Furthermore, according to an Oxfam research from 2020, the wealthiest 10% of India’s population owns 74.3 percent of the country’s total wealth, while the middle 40% and bottom 50% hold 22.9 percent and 2.8 percent, respectively. Despite the fact that the Indian government rejects the problem of Dalit mistreatment, multiple stories of violence and discrimination show that Dalits are still India’s “broken people.”

In terms of Islam, the notion of equality or equity is a fundamental component of the Islamic value system. Islam declares that all people are equal, regardless of their religion, skin colour, language, gender, or ethnic heritage. Muslims are brothers to one another, and by spreading the idea of equality, Muslims form one brotherhood and humanity.

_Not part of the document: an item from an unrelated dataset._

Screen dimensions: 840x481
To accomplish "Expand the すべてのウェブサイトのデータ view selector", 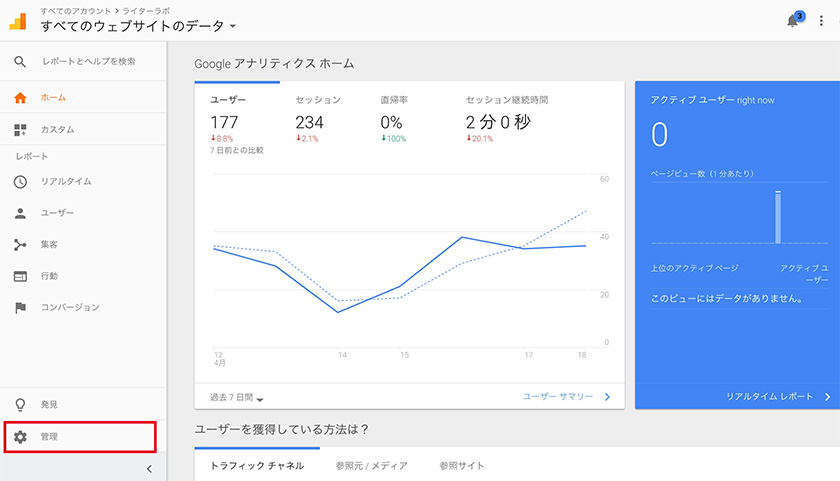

Islamic history shows that slaves and outcasts of the community have been lifted up by Islam. The entire world can see that no seat in the mosque is reserved for any dignitary or VIP. Rich and poor, white and black, educated and laypeople all stand together during prayer. Muslims from all around the world congregate in Mecca for the yearly pilgrimage. They speak different languages, yet they all execute the same ceremonies. As far as Allah is concerned, the stock of man, the colour of his skin, the quantity of riches he possesses, and the level of reputation he enjoys have no influence on the character and personality of the individual. The only distinction that Allah acknowledges is that of piety and the only criteria that Allah applies is that of righteousness and spiritual quality.

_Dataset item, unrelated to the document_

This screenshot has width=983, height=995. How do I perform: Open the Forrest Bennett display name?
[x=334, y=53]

This is to say that no nation is founded in Islam with the intention of becoming superior to or rising over others. Race, colour, and social position distinctions are purely coincidental. Allah is not prejudiced against anyone because of their ethnicity, age, or religion. His Dominion encompasses the entire universe, and all humans are Allah’s creations.

Dalits accepting Islam is just one example; adherents of various religions around the world are also willingly joining Islam, indicating that they recognise Islam’s openness and peaceful lifestyle. Islam, as the real religion, is rapidly spreading over the world. It is writing on the wall that not only Dalits but also other minorities in India are fed up with rising radicalism, especially as a result of PM Modi’s RSS-backed policies. Human rights organisations working under the auspices of the United Nations or international peacekeeping organisations should raise their voices, pushing India to cease supporting extremist groups and to preserve the human rights of ordinary citizens in the country.